*AIM OF THE TASK*
Which lines in the listing below contain the word "dimensions"? List each of those lines in full.
• • • • • • •
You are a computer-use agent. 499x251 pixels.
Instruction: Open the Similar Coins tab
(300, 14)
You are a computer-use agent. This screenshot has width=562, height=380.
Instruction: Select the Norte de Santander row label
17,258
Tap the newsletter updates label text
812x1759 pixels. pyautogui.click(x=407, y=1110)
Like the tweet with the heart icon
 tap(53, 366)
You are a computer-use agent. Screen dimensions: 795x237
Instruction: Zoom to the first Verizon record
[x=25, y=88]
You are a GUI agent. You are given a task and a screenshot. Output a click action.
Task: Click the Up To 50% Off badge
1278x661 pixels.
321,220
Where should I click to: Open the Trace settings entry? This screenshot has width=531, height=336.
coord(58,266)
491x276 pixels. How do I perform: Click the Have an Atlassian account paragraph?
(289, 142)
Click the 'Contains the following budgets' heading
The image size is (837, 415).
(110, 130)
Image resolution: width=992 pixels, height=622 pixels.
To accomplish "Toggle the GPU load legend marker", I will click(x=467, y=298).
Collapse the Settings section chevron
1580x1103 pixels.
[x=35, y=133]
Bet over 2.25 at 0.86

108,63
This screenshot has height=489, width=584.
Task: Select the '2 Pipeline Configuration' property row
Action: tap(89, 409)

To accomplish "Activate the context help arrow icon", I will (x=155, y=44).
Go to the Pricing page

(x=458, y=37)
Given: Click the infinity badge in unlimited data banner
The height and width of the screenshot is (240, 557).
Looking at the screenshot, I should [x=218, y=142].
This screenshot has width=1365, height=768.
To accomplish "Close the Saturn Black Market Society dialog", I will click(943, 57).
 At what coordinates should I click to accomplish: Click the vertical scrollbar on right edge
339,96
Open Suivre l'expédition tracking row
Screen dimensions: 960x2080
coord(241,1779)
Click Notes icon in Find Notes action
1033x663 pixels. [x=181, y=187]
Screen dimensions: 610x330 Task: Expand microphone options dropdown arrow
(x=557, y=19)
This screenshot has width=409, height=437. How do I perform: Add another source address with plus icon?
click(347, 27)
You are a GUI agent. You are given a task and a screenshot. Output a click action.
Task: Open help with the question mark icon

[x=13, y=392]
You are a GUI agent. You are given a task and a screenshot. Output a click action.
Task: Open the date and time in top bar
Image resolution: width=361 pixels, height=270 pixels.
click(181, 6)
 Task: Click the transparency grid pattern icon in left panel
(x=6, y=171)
• • • • • • •
*OUTPUT FOR THIS EXERCISE*
You are a computer-use agent. Screen dimensions: 795x237
Screen dimensions: 960x2080
Screen dimensions: 610x330 Task: Expand microphone options dropdown arrow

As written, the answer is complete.